:: WHAT THE EXERCISE ASKS ::
Below are records; print only the lines from the line containing "Log in (1008, 21)" to the end, both included, reproduced exactly and without the pictures.

(DATA SHOWN Opens)

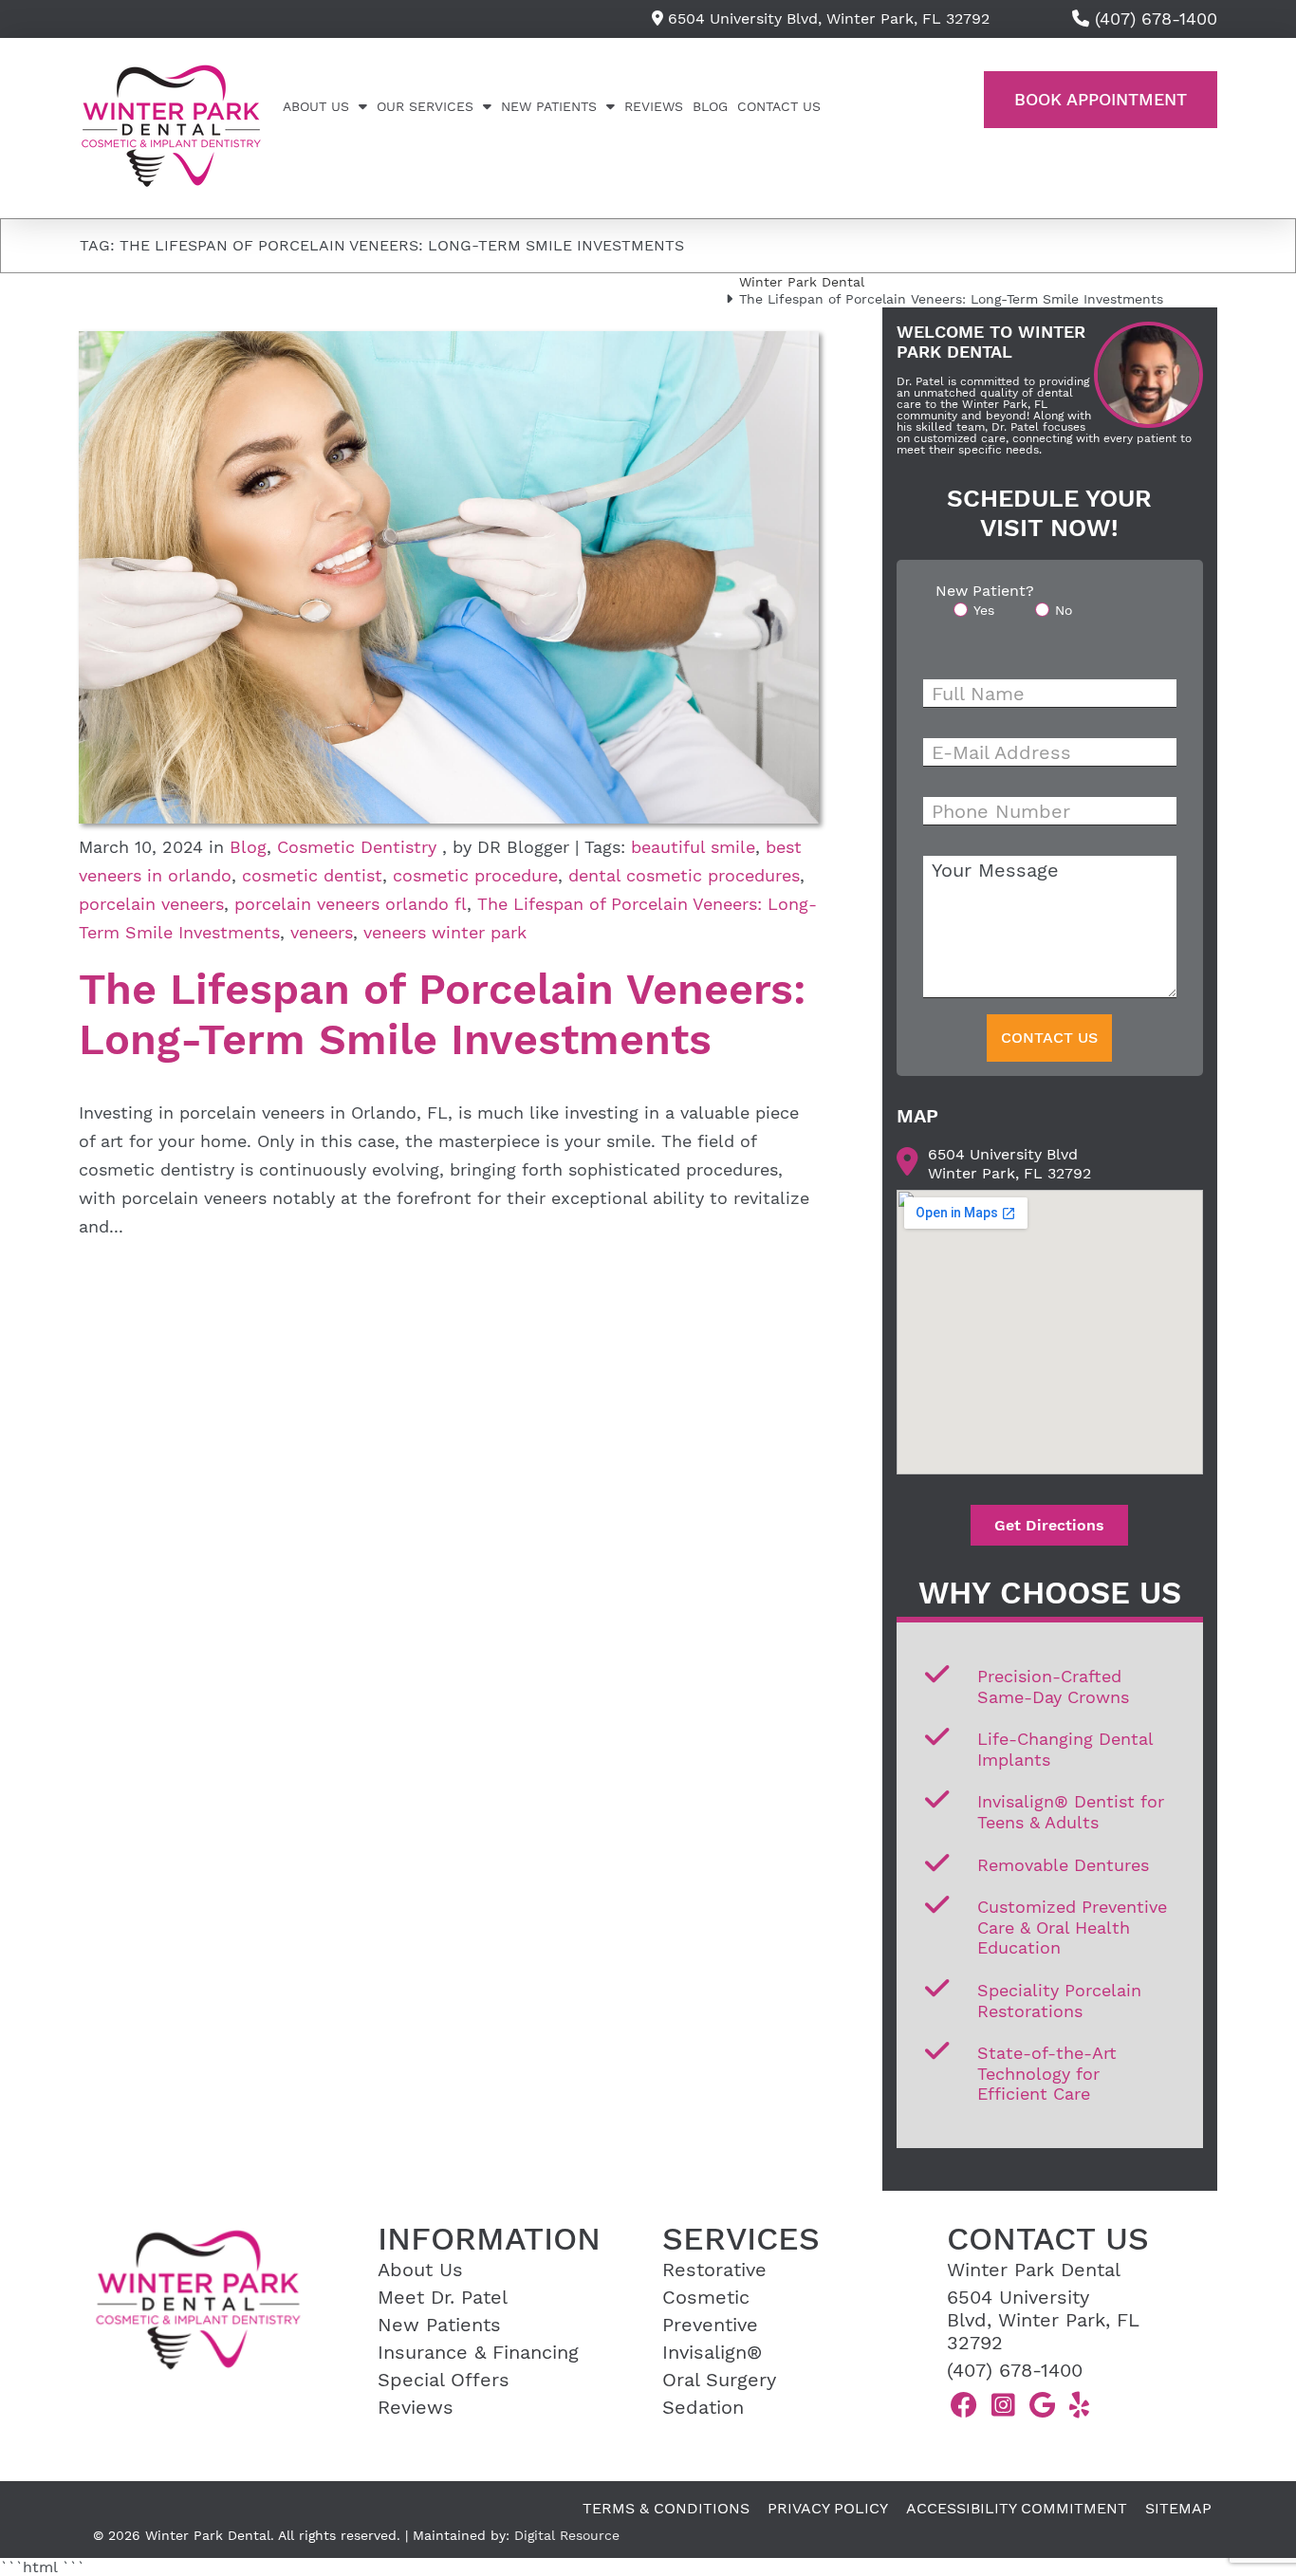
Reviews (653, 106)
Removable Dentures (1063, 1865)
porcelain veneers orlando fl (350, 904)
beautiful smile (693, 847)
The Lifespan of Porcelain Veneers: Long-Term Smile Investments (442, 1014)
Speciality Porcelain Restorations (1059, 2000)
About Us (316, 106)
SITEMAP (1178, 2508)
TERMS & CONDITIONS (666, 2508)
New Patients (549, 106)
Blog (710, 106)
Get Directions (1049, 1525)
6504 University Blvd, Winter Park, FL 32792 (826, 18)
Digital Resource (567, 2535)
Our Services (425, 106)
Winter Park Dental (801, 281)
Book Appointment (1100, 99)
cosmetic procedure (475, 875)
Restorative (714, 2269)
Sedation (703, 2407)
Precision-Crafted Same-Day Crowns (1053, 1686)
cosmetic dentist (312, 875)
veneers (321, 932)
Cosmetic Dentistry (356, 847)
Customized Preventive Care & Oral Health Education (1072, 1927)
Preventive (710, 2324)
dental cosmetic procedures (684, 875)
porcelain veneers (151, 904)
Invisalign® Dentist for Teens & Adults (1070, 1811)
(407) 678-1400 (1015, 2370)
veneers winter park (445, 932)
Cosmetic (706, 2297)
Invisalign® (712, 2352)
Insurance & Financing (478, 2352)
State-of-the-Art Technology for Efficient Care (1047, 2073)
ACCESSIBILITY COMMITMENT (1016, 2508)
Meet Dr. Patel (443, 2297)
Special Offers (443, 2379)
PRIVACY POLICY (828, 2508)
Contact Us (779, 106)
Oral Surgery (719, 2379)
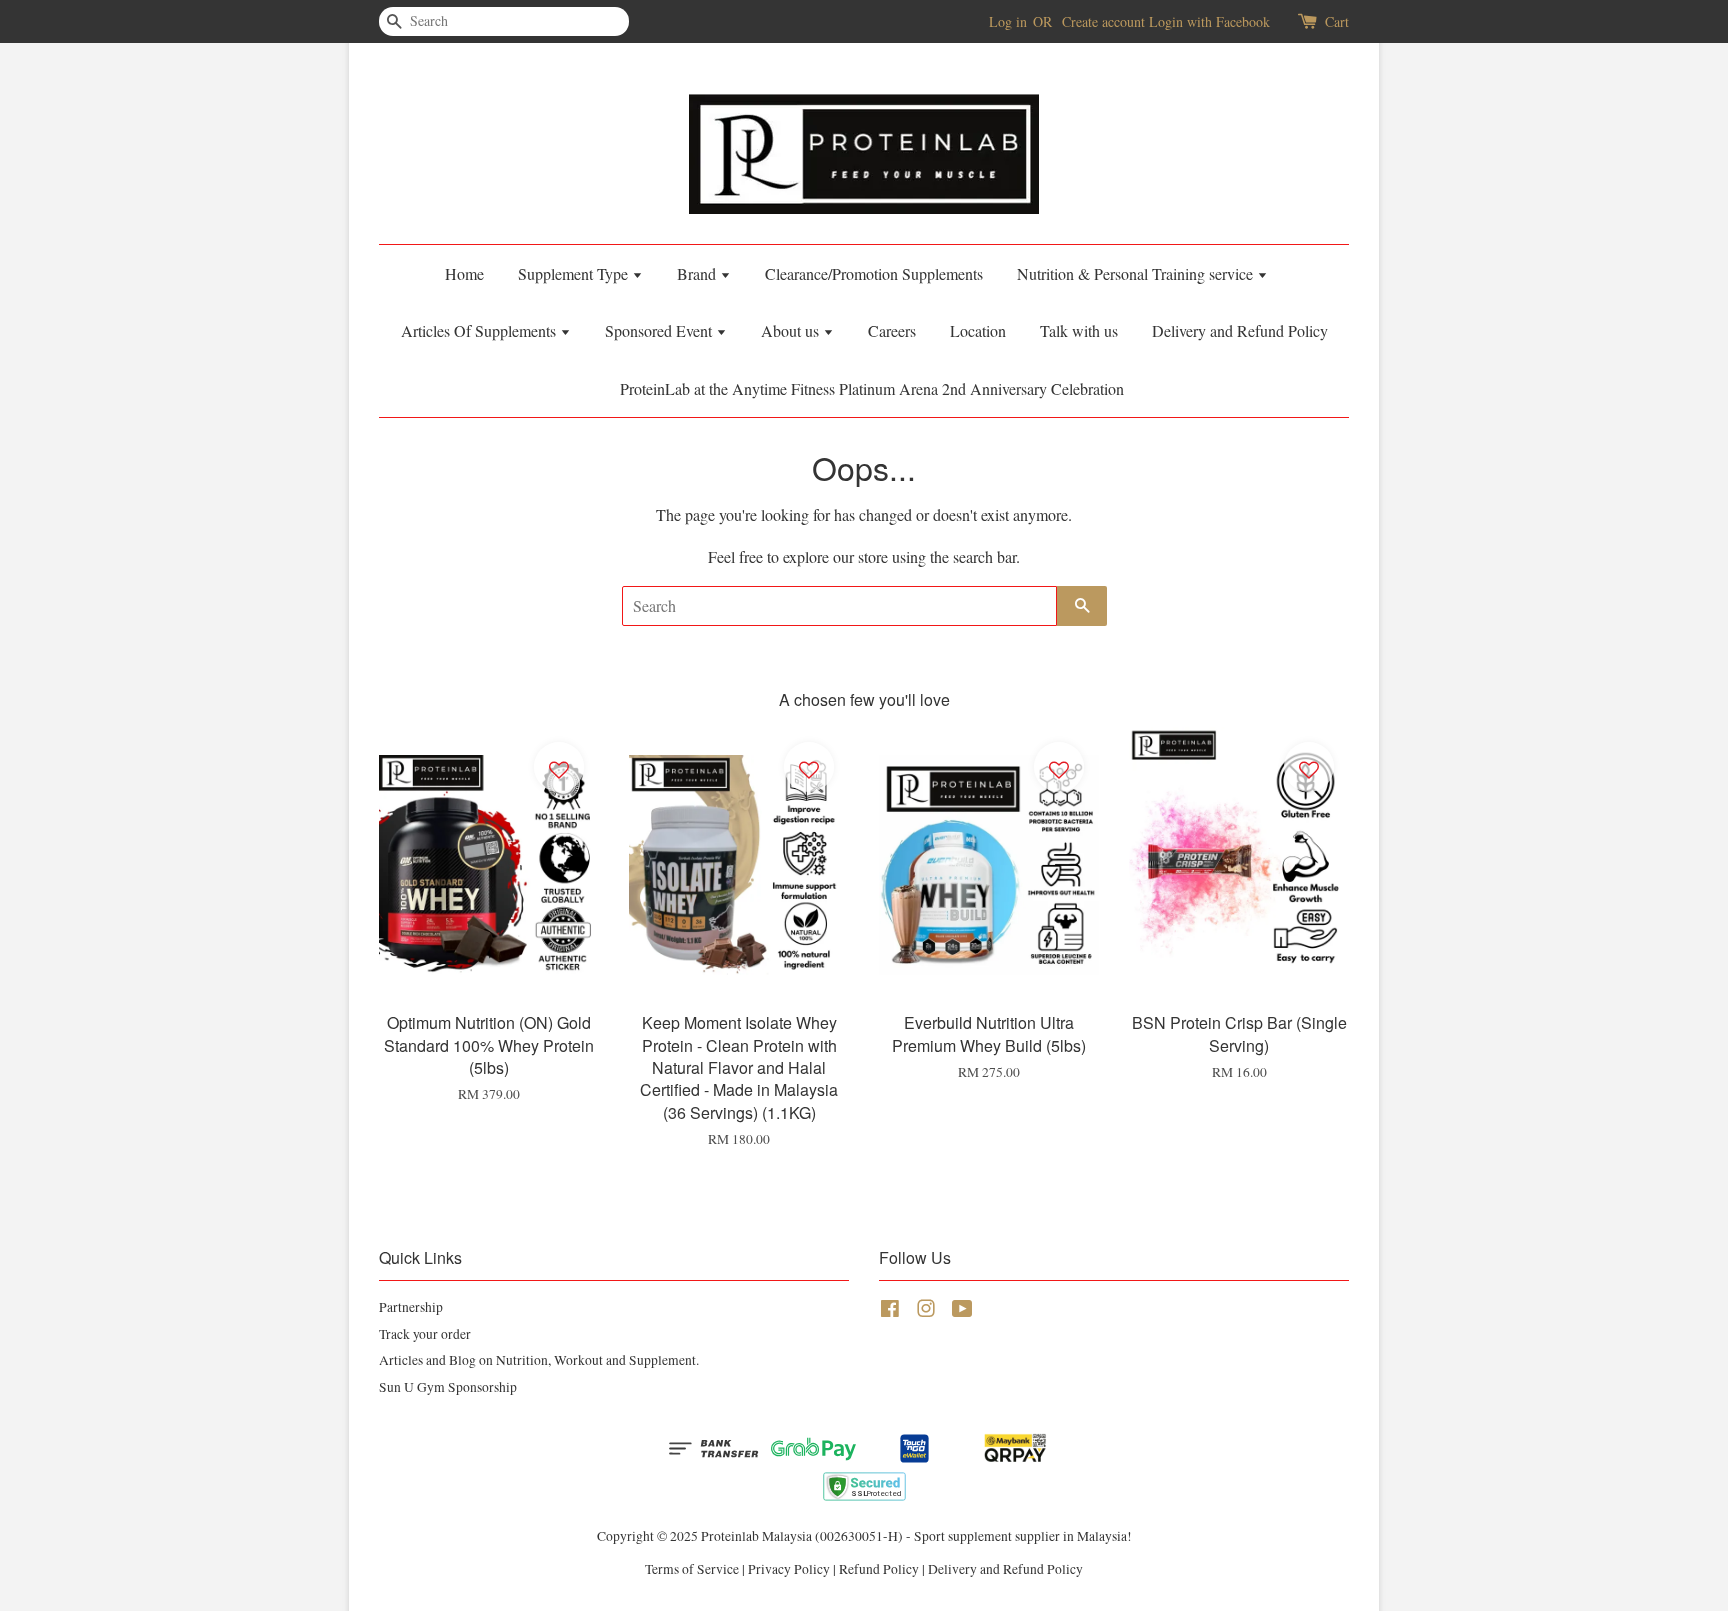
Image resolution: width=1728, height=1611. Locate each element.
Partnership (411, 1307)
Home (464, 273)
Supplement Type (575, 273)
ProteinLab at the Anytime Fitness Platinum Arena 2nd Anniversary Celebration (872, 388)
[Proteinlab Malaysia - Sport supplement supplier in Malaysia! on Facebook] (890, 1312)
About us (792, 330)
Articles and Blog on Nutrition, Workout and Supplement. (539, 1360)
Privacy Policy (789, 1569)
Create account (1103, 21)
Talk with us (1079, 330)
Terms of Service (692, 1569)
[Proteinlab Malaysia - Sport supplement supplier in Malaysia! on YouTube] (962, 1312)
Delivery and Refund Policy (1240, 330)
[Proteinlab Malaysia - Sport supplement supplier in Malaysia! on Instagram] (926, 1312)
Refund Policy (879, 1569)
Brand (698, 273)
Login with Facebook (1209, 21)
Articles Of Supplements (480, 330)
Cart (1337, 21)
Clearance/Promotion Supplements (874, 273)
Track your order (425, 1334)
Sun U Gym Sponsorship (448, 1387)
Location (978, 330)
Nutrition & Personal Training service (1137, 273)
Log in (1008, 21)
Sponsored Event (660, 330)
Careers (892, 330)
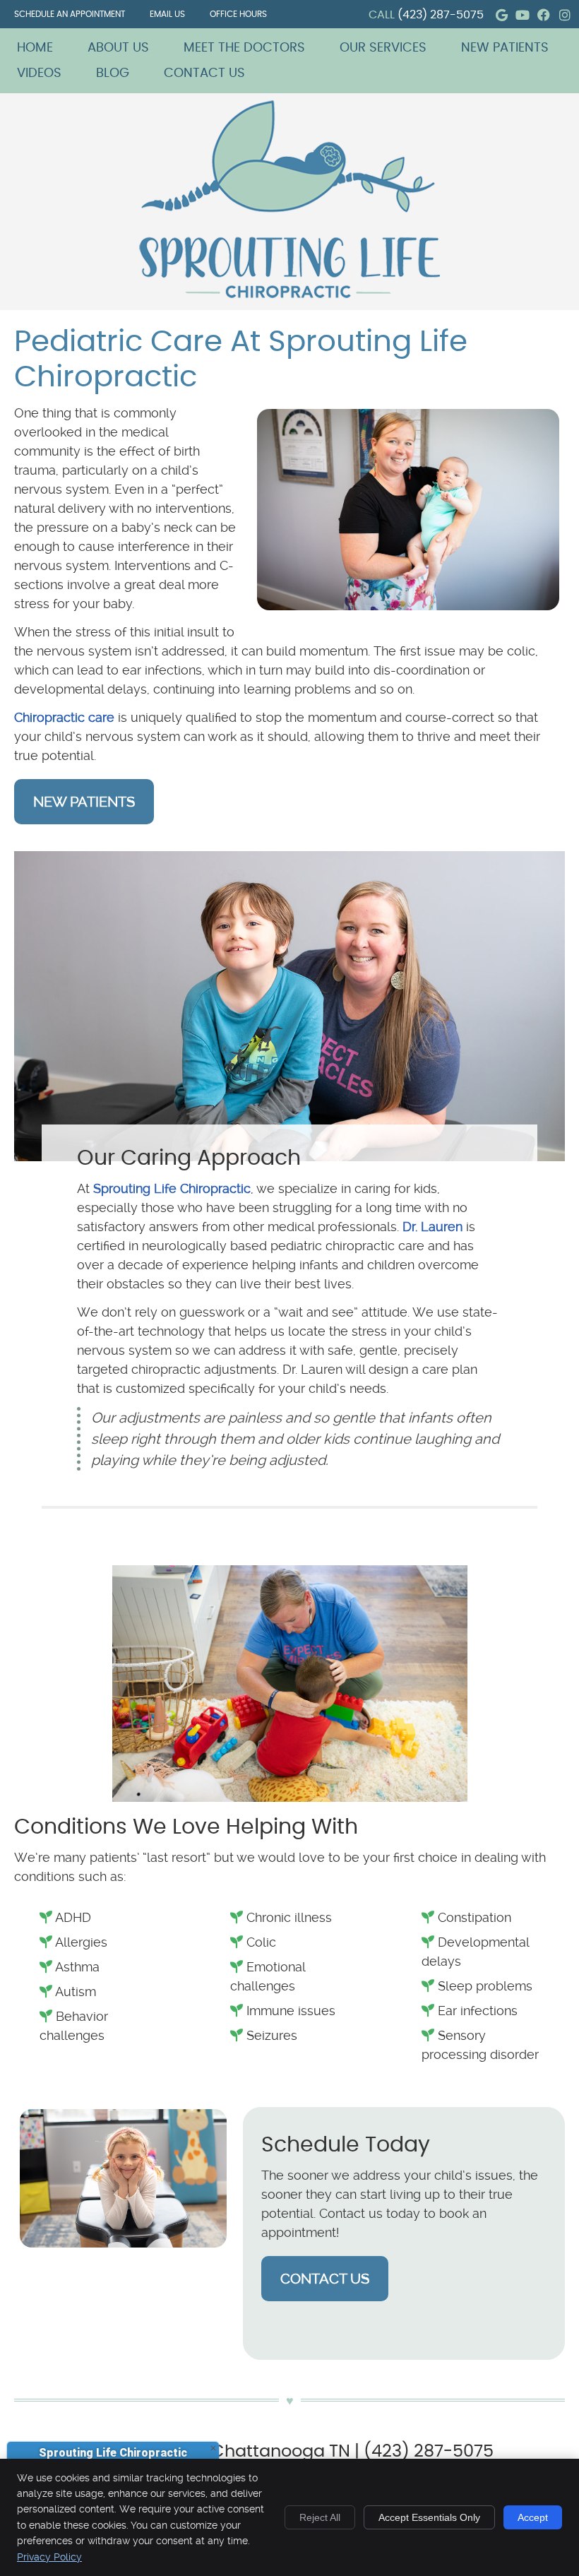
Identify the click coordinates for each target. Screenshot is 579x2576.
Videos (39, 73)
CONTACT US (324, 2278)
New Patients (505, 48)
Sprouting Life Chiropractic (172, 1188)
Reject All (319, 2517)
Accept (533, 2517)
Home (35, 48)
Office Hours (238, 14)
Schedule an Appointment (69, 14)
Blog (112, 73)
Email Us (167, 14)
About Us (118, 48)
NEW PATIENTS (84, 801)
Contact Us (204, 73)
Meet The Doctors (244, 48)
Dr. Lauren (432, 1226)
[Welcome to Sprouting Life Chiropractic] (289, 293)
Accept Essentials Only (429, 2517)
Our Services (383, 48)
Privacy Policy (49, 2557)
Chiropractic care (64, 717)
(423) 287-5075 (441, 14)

(DATA SHOWN Closes)

:: WRITTEN SOLUTION ::
Log in (1008, 21)
Sponsored Event (660, 330)
Careers (892, 330)
Identify the click coordinates for each target. Screenshot is 579x2576.
Videos (39, 73)
CONTACT US (324, 2278)
New Patients (505, 48)
Sprouting Life Chiropractic (172, 1188)
Reject All (319, 2517)
Accept (533, 2517)
Home (35, 48)
Office Hours (238, 14)
Schedule an Appointment (69, 14)
Blog (112, 73)
Email Us (167, 14)
About Us (118, 48)
NEW PATIENTS (84, 801)
Contact Us (204, 73)
Meet The Doctors (244, 48)
Dr. Lauren (432, 1226)
[Welcome to Sprouting Life Chiropractic] (289, 293)
Accept Essentials Only (429, 2517)
Our Services (383, 48)
Privacy Policy (49, 2557)
Chiropractic care (64, 717)
(423) 287-5075 (441, 14)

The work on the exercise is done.